[PATCH v2 RFC] nvme: improve performance for virtual NVMe devices
Helen Koike
helen.koike at collabora.co.uk
Thu Apr 21 06:33:11 PDT 2016
Hi
On 14-04-2016 15:04, Helen Mae Koike Fornazier wrote:
> From: Rob Nelson <rlnelson at google.com>
>
> This change provides a mechanism to reduce the number of MMIO doorbell
> writes for the NVMe driver. When running in a virtualized environment
> like QEMU, the cost of an MMIO is quite hefy here. The main idea for
> the patch is provide the device two memory location locations:
> 1) to store the doorbell values so they can be lookup without the doorbell
> MMIO write
> 2) to store an event index.
> I believe the doorbell value is obvious, the event index not so much.

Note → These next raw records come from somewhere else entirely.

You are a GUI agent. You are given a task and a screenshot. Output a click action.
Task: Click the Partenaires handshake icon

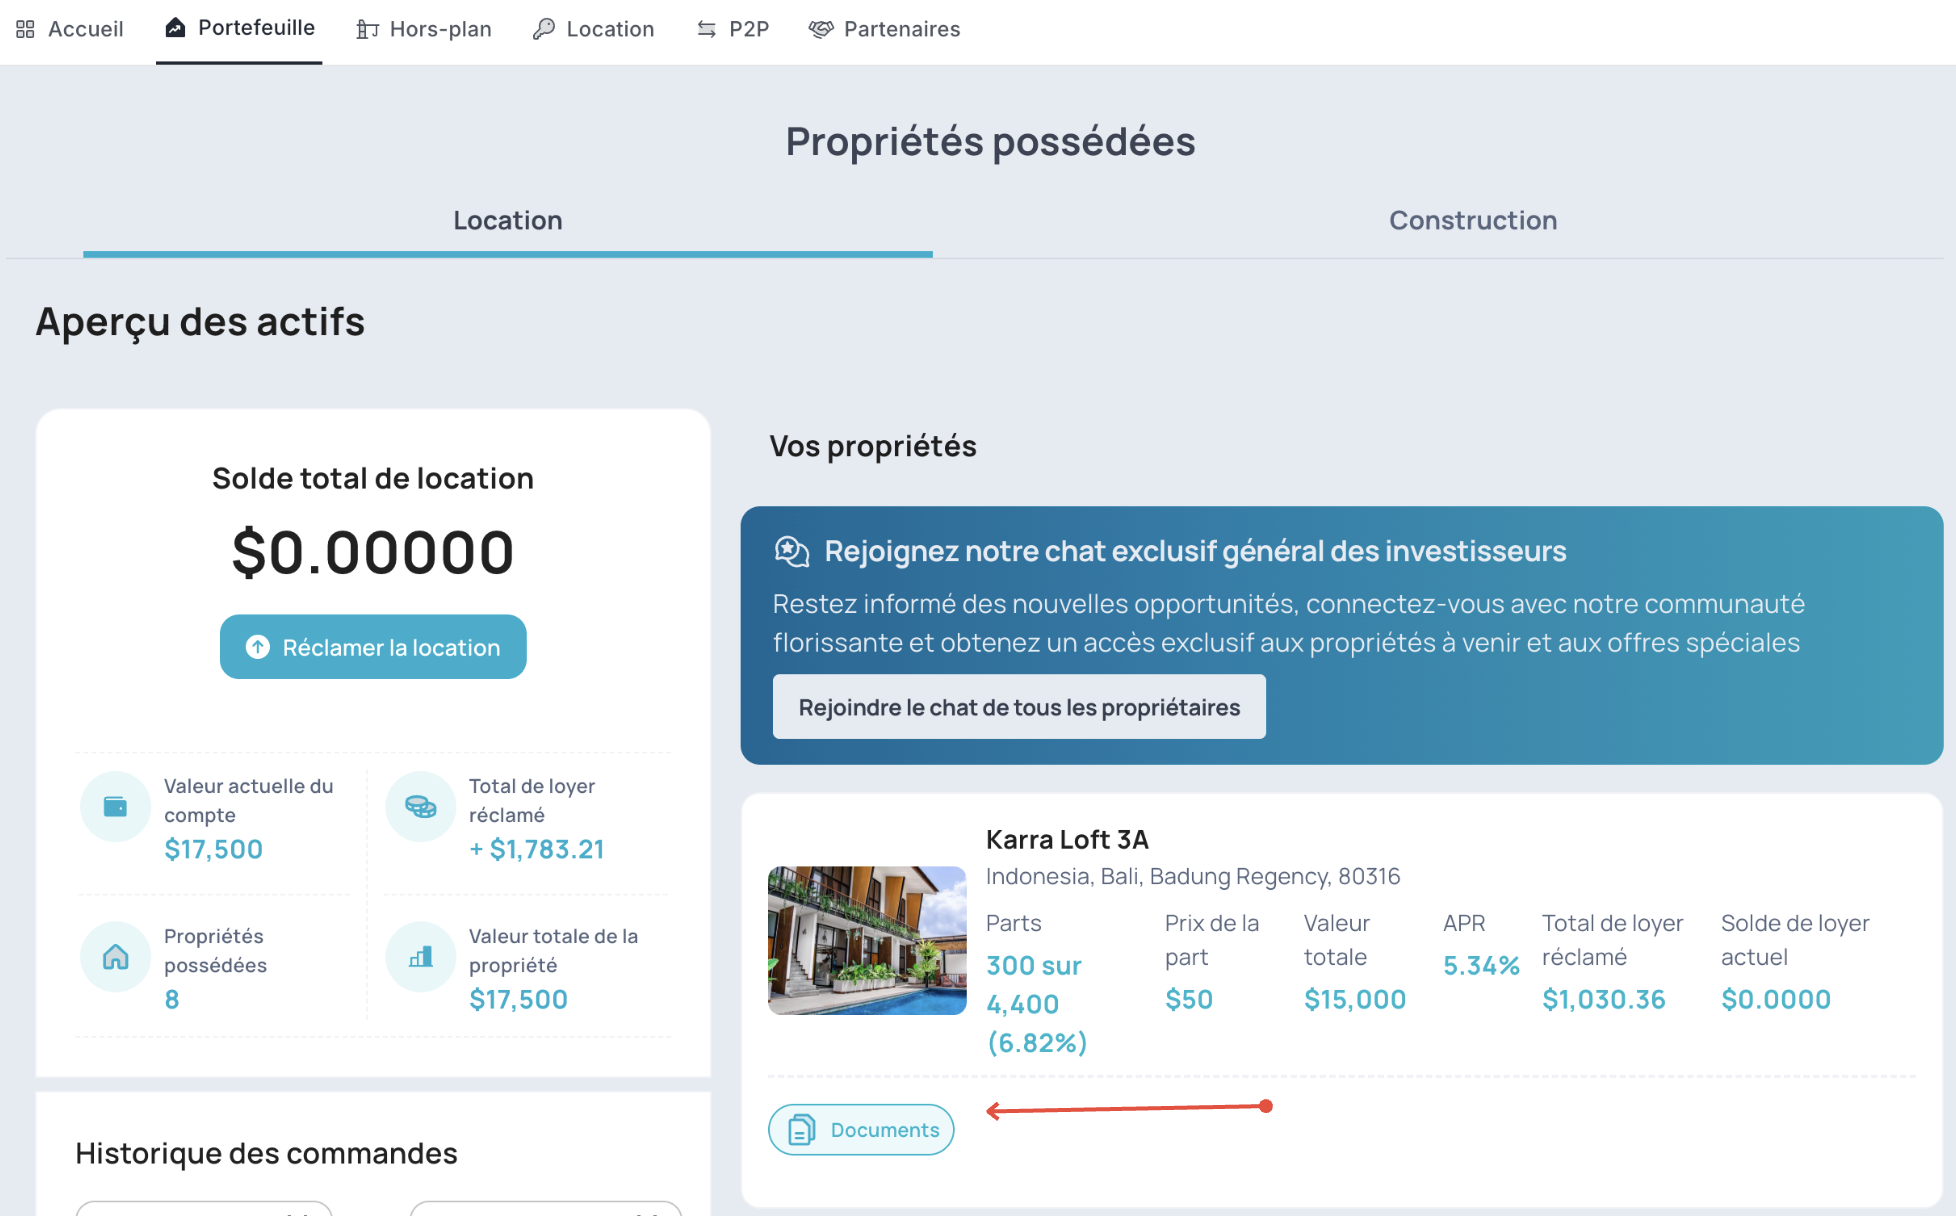coord(820,29)
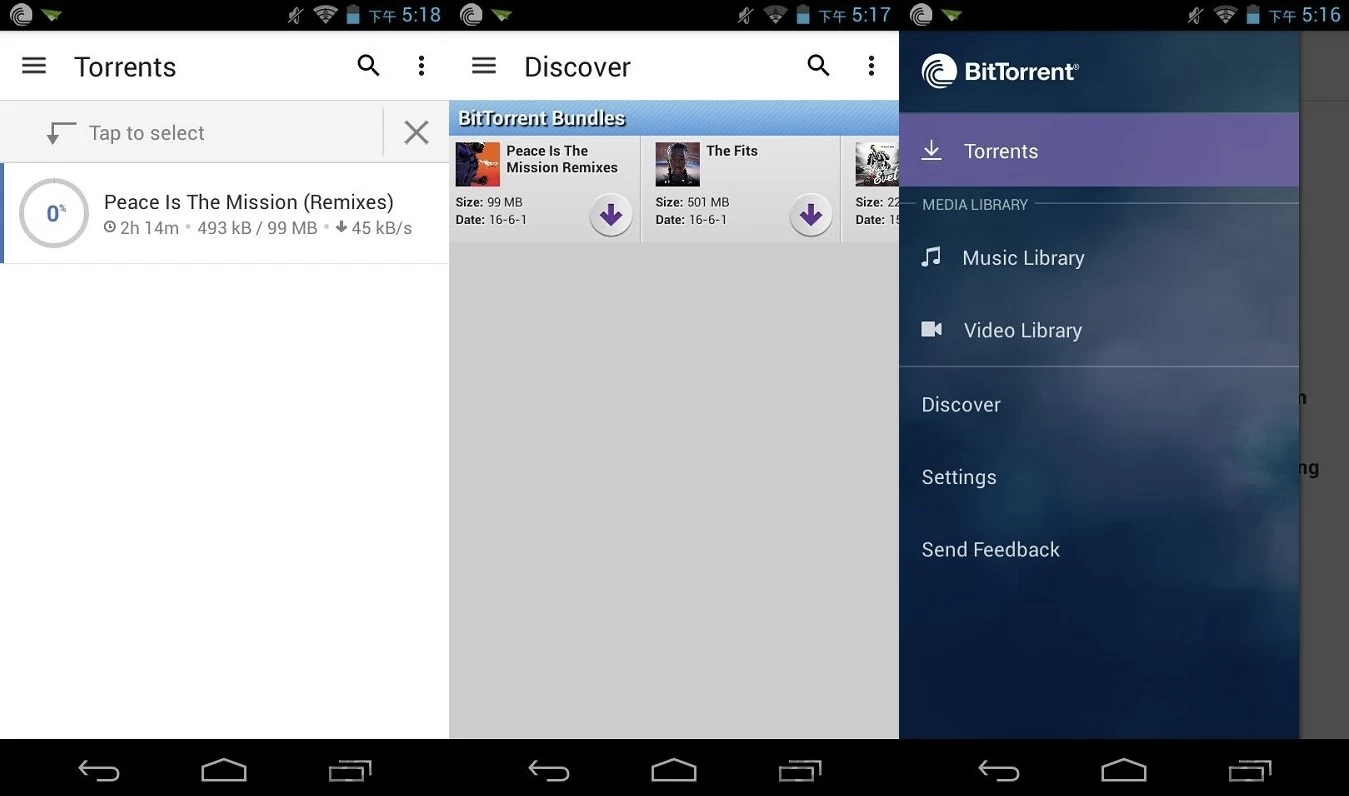The height and width of the screenshot is (796, 1349).
Task: Dismiss the Tap to select banner
Action: [x=416, y=131]
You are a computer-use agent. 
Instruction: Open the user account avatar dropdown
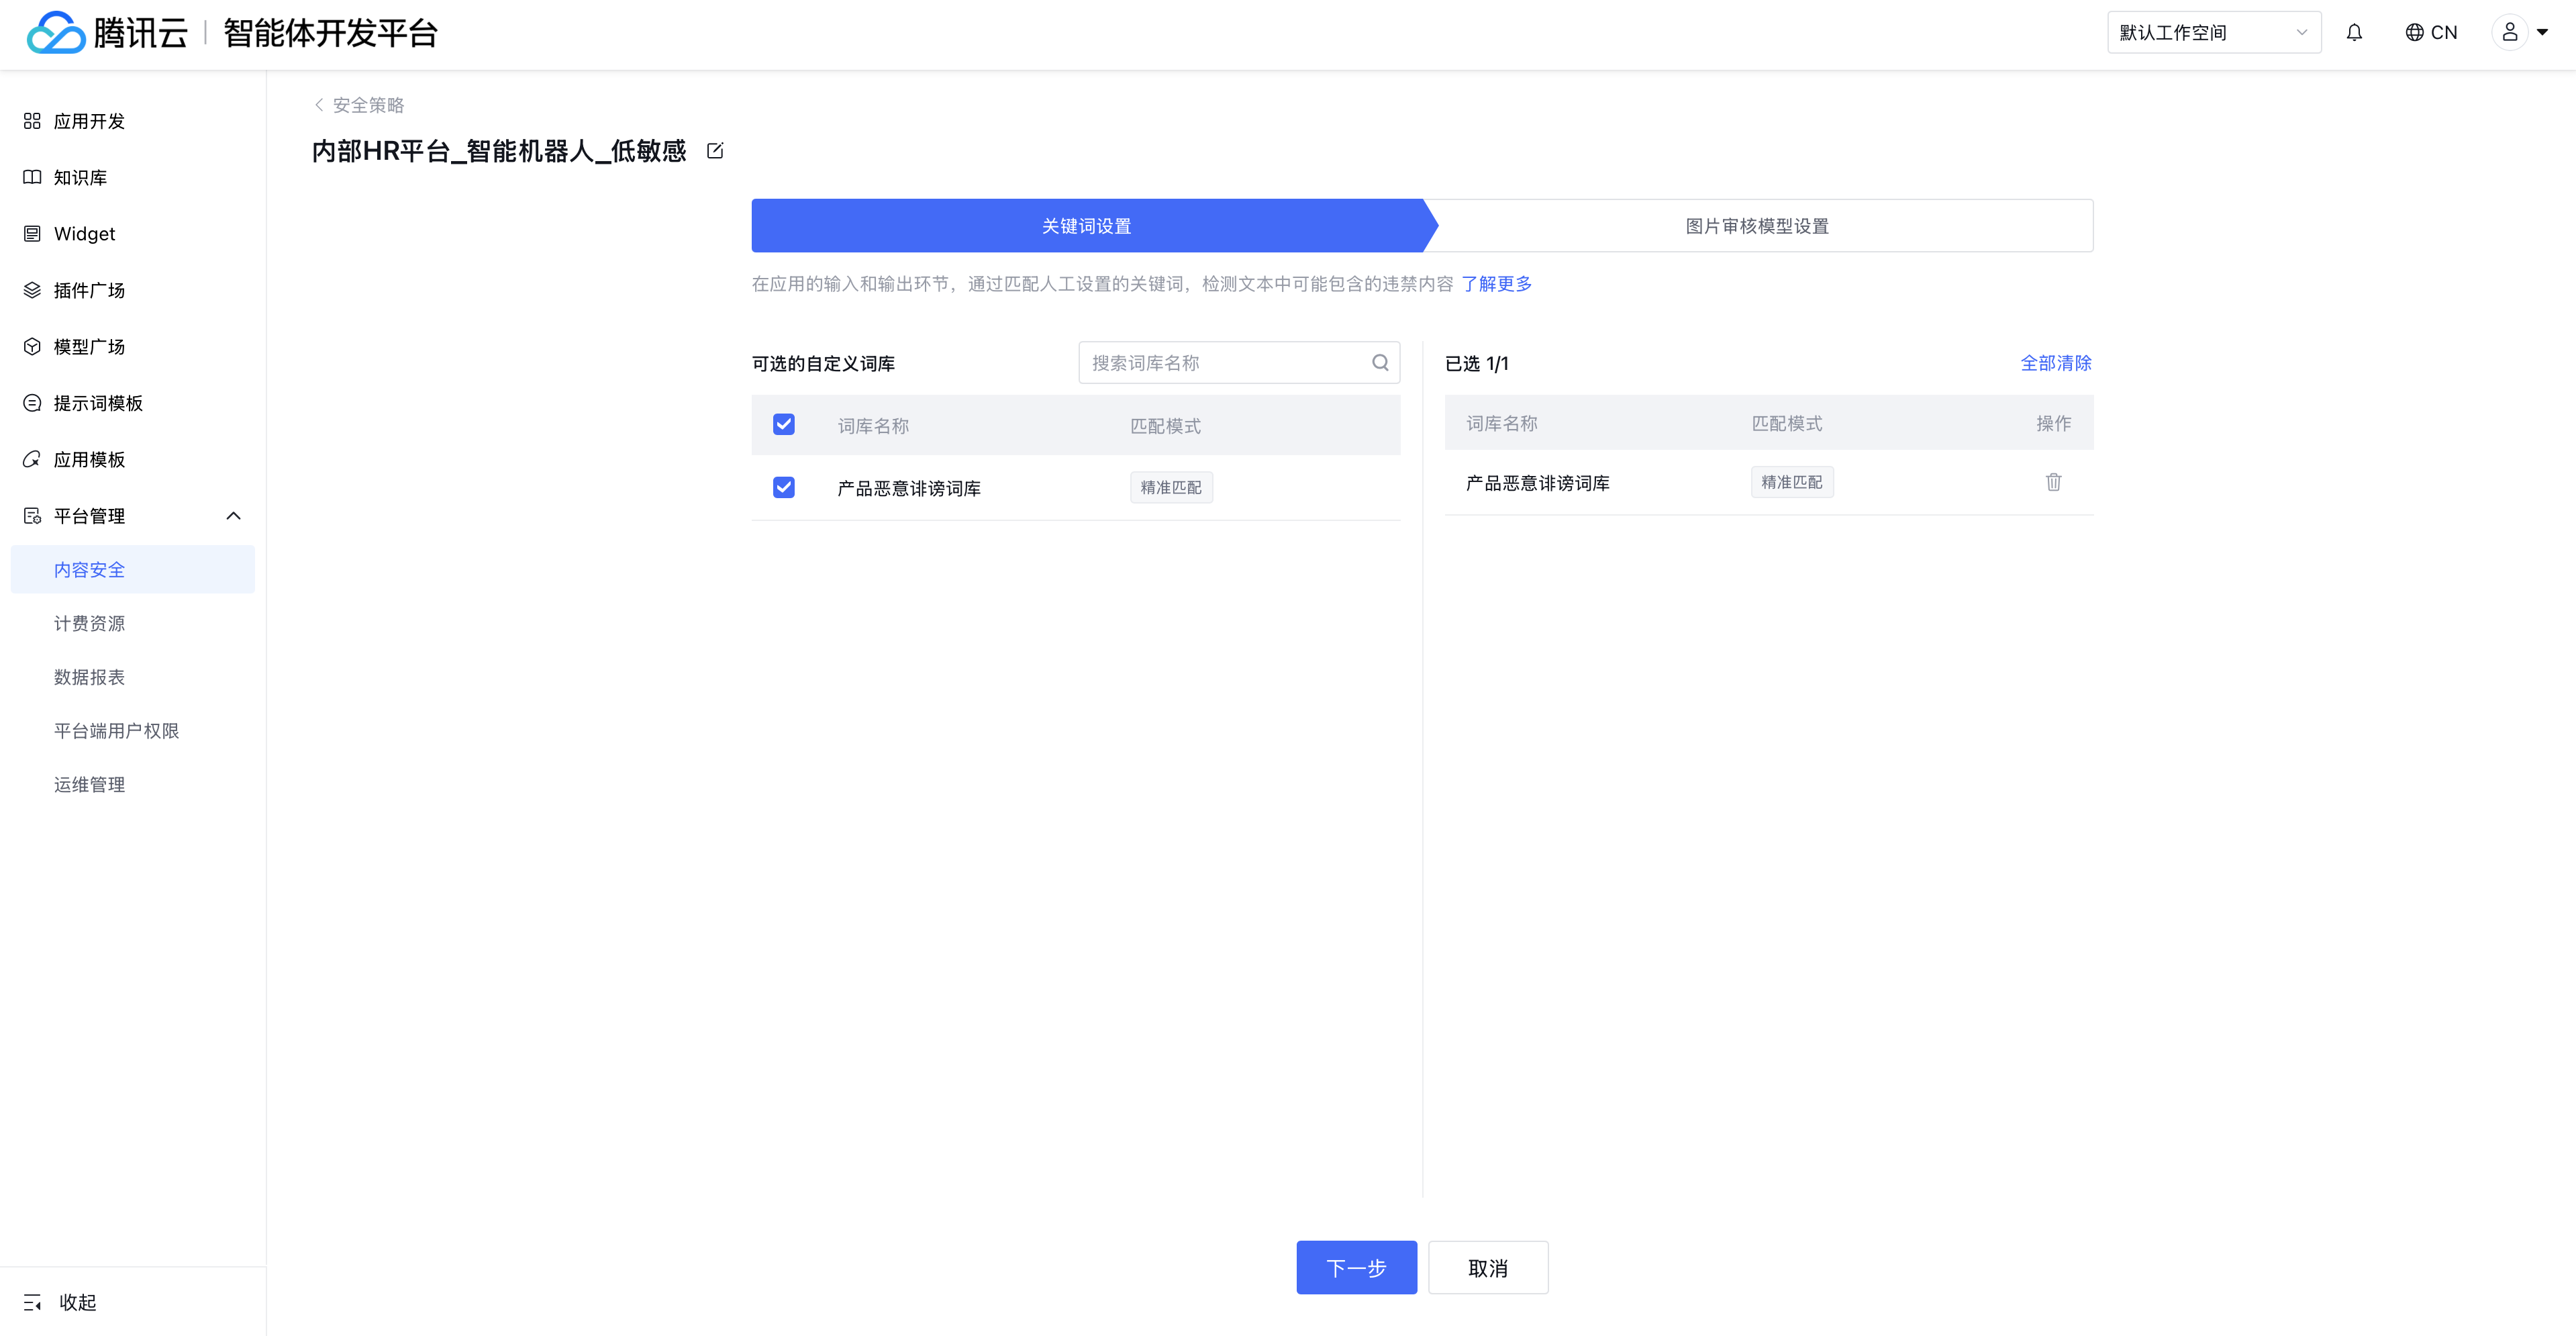tap(2520, 33)
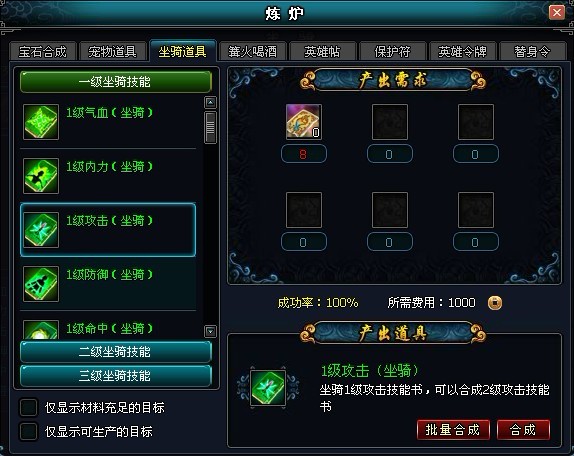The height and width of the screenshot is (456, 574).
Task: Switch to the 篝火喝酒 tab
Action: (253, 51)
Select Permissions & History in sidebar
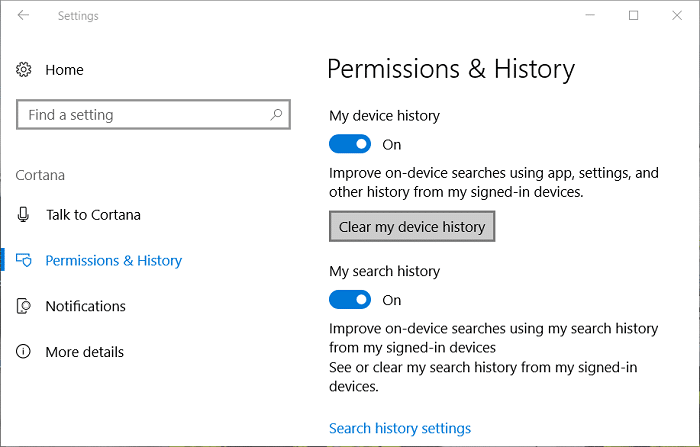The width and height of the screenshot is (700, 447). (113, 261)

> Similar to the virtio specificaiton, the virtual device can tell the
> driver (guest OS) not to write MMIO unless you are writing past this
> value.
>
> FYI: doorbell values are written by the nvme driver (guest OS) and the
> event index is written by the virtual device (host OS).
>
> The patch implements a new admin command that will communicate where
> these two memory locations reside. If the command fails, the nvme
> driver will work as before without any optimizations.
>
> Contributions:
> Eric Northup <digitaleric at google.com>
> Frank Swiderski <fes at google.com>
> Ted Tso <tytso at mit.edu>
> Keith Busch <keith.busch at intel.com>
>
> Just to give an idea on the performance boost with the vendor
> extension: Running fio [1], a stock NVMe driver I get about 200K read
> IOPs with my vendor patch I get about 1000K read IOPs. This was
> running with a null device i.e. the backing device simply returned
> success on every read IO request.
>
> [1] Running on a 4 core machine:
> fio --time_based --name=benchmark --runtime=30
> --filename=/dev/nvme0n1 --nrfiles=1 --ioengine=libaio --iodepth=32
> --direct=1 --invalidate=1 --verify=0 --verify_fatal=0 --numjobs=4
> --rw=randread --blocksize=4k --randrepeat=false
>
> Signed-off-by: Rob Nelson <rlnelson at google.com>
> [mlin: port for upstream]
> Signed-off-by: Ming Lin <mlin at kernel.org>
> [koike: updated for current APIs]
> Signed-off-by: Helen Mae Koike Fornazier <helen.koike at collabora.co.uk>
>
> Conflicts:
> drivers/nvme/host/Kconfig
> drivers/nvme/host/pci.c
> ---
>
> As stated above, this patch provides a HUGE improvement in performance. I would like to work on that to get it upstream.
>
> I also would like to know if you think this code can be made more generic, maybe s/CONFIG_NVME_VENDOS_EXT_GOOGLE/CONFIG_NVME_VM_OPTIMIZATION ? And remove the if(vendor == PCI_VENDOR_ID_GOOGLE)?
>
> I am not sure if all the code blocks inside the if(vendor == PCI_VENDOR_ID_GOOGLE) are only specific to google or if we can remove this check, what do you think?
>
> Thanks in advance for your comments.
I understand now that it can't be generic, as it is based on a vendor
specific command, but I still would like to know your opinion about this
patch and if it can make to upstream.
Thank you
>
> drivers/nvme/host/Kconfig | 7 +++
> drivers/nvme/host/pci.c | 150 ++++++++++++++++++++++++++++++++++++++++++++++
> include/linux/nvme.h | 21 +++++++
> 3 files changed, 178 insertions(+)
>
> diff --git a/drivers/nvme/host/Kconfig b/drivers/nvme/host/Kconfig
> index c894841..dc4fddc 100644
> --- a/drivers/nvme/host/Kconfig
> +++ b/drivers/nvme/host/Kconfig
> @@ -24,3 +24,10 @@ config BLK_DEV_NVME_SCSI
> to say N here, unless you run a distro that abuses the SCSI
> emulation to provide stable device names for mount by id, like
> some OpenSuSE and SLES versions.
> +
> +config NVME_VENDOR_EXT_GOOGLE
> + bool "NVMe Vendor Extension for Improved Virtualization"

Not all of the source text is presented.